Aim of the task: Search the listing for the word "calendar" and say how many lines have it, nothing besides.

Raw data:
****

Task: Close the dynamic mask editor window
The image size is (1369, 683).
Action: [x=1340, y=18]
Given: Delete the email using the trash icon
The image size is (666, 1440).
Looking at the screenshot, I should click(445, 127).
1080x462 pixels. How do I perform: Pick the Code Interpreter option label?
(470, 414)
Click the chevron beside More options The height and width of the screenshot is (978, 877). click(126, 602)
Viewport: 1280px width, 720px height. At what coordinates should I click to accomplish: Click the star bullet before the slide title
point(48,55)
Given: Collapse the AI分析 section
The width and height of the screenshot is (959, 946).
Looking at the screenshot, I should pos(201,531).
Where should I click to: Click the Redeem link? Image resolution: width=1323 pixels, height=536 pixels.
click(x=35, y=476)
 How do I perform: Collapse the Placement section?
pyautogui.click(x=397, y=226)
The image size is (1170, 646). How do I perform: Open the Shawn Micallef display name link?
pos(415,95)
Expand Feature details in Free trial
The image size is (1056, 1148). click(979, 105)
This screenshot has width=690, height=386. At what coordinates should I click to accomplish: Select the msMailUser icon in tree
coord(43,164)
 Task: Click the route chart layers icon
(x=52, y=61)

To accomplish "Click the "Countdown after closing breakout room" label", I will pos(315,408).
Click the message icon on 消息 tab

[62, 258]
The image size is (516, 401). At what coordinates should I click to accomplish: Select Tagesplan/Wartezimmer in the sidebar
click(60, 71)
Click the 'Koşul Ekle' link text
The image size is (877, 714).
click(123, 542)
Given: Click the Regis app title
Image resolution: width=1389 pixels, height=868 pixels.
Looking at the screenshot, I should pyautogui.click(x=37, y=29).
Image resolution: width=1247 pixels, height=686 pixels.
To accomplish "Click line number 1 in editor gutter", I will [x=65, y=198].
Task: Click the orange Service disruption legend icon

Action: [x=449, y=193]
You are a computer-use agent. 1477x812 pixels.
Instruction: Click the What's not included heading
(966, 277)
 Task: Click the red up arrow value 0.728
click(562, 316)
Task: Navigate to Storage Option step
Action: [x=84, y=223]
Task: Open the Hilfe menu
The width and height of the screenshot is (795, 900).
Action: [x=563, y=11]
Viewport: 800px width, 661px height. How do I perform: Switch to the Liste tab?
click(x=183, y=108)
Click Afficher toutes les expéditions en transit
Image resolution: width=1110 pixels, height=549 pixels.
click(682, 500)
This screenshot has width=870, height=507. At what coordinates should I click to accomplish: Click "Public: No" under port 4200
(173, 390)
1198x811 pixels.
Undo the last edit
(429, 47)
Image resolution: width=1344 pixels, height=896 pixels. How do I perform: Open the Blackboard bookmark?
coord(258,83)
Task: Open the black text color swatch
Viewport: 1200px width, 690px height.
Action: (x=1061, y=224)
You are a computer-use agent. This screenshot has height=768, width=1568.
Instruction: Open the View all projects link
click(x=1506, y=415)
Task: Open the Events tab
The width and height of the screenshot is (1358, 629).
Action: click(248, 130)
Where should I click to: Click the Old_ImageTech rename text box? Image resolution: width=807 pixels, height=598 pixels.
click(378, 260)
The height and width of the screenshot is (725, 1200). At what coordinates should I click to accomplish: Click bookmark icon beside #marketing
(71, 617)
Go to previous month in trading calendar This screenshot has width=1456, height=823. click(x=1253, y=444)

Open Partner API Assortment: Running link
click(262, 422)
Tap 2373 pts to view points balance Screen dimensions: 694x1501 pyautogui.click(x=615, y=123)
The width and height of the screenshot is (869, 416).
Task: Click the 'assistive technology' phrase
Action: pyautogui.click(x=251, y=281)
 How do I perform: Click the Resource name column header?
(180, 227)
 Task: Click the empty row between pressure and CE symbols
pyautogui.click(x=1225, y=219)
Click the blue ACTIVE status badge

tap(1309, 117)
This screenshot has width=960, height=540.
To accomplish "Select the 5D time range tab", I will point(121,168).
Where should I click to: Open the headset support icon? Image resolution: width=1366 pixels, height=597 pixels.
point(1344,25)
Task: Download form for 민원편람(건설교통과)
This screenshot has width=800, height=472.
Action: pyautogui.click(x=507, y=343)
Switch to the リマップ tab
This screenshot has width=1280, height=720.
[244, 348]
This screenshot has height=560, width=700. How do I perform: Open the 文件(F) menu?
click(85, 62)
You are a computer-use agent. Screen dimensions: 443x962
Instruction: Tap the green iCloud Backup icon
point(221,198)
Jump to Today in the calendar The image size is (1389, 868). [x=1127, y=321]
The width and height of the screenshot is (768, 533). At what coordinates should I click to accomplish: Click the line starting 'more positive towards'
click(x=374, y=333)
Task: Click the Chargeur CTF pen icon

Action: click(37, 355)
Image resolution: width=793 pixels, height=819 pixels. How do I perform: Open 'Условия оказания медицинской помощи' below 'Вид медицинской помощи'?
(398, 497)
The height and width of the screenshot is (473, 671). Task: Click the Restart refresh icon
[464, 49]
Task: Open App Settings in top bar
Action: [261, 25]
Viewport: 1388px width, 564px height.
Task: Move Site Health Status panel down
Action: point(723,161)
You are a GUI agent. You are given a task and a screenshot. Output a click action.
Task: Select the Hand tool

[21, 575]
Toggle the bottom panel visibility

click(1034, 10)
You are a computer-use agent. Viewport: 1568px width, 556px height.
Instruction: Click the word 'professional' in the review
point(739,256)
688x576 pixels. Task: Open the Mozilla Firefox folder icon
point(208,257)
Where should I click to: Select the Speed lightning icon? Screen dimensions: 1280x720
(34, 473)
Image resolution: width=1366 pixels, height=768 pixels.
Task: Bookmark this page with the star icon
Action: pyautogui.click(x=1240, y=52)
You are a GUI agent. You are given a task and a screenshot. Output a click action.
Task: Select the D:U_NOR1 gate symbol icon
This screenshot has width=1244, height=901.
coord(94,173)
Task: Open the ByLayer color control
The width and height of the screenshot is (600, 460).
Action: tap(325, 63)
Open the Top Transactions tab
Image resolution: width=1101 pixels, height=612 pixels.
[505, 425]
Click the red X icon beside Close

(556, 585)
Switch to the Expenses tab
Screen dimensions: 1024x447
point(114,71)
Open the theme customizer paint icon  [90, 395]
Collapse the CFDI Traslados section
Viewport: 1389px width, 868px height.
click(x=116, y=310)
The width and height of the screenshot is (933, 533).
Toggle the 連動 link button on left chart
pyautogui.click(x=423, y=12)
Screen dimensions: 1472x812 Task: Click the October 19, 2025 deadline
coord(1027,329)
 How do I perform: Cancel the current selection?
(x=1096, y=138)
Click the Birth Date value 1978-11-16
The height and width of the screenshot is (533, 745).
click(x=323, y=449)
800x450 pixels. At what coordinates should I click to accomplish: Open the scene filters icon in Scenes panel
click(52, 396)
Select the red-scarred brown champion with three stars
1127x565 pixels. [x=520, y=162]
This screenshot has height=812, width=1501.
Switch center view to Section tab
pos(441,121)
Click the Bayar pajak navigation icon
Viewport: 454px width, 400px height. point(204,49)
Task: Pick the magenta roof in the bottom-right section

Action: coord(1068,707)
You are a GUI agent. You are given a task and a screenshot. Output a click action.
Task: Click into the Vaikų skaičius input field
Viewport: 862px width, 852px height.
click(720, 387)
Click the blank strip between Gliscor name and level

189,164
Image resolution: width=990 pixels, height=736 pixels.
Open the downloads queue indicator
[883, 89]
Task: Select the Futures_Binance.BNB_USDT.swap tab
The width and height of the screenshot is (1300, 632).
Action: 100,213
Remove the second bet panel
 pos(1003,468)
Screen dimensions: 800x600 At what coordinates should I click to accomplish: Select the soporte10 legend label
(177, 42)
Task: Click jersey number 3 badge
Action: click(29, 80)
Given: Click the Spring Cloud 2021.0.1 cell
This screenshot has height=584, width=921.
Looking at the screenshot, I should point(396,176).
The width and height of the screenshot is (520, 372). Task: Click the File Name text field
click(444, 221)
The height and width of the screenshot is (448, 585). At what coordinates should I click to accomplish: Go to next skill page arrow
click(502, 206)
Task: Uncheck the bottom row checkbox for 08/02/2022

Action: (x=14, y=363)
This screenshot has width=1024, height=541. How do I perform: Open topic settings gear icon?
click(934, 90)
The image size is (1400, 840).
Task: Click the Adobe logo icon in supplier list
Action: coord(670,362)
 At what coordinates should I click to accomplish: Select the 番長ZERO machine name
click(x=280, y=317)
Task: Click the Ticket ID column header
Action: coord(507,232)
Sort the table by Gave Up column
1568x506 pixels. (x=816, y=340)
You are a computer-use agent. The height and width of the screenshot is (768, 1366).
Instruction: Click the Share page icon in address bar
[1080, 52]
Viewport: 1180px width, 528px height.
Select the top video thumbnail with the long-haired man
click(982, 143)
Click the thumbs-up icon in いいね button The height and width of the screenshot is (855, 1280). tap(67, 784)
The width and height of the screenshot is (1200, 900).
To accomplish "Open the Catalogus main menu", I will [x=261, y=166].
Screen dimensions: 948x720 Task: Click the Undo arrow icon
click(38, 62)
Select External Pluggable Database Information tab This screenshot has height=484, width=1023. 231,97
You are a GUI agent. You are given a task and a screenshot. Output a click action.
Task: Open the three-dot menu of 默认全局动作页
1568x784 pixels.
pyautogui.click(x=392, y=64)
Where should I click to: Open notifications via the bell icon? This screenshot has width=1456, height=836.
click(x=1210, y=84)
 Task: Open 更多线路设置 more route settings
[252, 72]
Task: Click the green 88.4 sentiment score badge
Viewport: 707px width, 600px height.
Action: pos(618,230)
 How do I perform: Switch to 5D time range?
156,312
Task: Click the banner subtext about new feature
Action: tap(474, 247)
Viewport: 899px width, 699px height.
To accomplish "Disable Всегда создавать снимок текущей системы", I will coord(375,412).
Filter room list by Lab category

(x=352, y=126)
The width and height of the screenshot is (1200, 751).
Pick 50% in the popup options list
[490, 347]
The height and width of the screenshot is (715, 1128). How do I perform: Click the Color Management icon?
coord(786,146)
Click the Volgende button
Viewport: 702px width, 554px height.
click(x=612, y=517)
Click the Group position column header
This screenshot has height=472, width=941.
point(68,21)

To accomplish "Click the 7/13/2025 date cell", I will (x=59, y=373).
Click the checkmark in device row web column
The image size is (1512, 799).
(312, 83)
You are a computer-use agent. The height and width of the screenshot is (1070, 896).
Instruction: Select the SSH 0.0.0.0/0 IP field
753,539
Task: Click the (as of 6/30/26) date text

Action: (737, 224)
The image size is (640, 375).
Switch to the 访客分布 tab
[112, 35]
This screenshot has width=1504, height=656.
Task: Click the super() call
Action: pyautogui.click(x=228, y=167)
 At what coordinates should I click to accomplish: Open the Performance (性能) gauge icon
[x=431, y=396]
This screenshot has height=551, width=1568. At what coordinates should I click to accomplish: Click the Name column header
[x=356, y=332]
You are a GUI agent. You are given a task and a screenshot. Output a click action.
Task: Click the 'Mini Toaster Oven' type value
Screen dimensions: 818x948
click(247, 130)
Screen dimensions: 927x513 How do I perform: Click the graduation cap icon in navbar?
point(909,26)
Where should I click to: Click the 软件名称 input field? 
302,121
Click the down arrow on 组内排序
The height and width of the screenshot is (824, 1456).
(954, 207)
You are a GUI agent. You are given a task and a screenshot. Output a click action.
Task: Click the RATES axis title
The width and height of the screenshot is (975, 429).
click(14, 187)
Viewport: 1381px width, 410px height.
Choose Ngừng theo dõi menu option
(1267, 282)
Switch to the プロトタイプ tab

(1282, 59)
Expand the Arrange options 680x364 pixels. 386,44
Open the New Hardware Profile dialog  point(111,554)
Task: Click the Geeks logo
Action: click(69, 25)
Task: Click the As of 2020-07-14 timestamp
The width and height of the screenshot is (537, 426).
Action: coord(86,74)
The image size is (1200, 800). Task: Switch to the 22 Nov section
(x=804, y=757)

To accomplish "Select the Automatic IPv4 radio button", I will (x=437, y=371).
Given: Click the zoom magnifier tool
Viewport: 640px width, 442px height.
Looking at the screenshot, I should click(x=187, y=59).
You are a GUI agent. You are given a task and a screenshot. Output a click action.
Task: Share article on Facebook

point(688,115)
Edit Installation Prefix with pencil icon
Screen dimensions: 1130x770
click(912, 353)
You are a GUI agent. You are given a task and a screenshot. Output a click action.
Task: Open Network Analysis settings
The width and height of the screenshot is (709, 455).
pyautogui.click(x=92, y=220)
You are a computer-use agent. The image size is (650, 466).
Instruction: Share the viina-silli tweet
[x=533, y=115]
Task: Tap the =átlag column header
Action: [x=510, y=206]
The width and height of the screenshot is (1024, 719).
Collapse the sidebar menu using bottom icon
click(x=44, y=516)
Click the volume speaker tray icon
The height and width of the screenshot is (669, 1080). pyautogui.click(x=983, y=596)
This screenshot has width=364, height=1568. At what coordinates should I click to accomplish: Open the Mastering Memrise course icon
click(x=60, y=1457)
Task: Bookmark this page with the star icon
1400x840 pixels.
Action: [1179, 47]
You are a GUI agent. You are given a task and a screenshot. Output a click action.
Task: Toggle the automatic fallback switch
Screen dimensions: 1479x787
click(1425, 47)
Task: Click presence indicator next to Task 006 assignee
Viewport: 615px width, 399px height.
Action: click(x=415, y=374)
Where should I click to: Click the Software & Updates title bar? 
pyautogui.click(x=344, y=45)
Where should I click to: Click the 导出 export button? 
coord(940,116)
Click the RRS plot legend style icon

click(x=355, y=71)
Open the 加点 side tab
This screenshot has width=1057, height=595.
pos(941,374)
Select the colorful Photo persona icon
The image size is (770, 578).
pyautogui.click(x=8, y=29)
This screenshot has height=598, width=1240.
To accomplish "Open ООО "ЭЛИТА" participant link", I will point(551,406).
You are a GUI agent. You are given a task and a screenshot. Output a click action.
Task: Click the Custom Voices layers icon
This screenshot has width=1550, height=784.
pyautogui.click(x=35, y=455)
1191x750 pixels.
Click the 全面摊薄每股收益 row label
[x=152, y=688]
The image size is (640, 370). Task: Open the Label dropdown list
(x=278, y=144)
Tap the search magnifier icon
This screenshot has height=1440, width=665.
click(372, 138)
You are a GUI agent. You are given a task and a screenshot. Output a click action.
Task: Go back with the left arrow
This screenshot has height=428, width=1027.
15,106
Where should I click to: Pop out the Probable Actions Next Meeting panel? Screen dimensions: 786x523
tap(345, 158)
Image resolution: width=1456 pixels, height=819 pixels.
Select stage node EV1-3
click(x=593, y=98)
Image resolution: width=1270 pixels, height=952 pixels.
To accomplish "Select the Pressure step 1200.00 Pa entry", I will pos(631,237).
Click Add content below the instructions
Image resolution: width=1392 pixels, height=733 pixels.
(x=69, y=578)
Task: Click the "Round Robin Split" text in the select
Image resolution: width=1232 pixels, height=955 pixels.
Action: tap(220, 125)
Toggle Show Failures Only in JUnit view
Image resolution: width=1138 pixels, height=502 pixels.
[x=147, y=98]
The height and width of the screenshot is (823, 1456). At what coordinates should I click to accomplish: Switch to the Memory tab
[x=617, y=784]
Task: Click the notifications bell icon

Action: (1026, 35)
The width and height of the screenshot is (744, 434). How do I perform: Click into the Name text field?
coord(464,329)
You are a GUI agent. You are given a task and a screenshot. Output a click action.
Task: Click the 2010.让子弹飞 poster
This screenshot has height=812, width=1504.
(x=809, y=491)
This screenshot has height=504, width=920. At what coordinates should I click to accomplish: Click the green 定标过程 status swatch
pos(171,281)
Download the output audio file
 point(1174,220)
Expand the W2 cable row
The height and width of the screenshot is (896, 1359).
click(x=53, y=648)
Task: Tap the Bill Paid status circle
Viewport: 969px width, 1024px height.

****

Your response: 2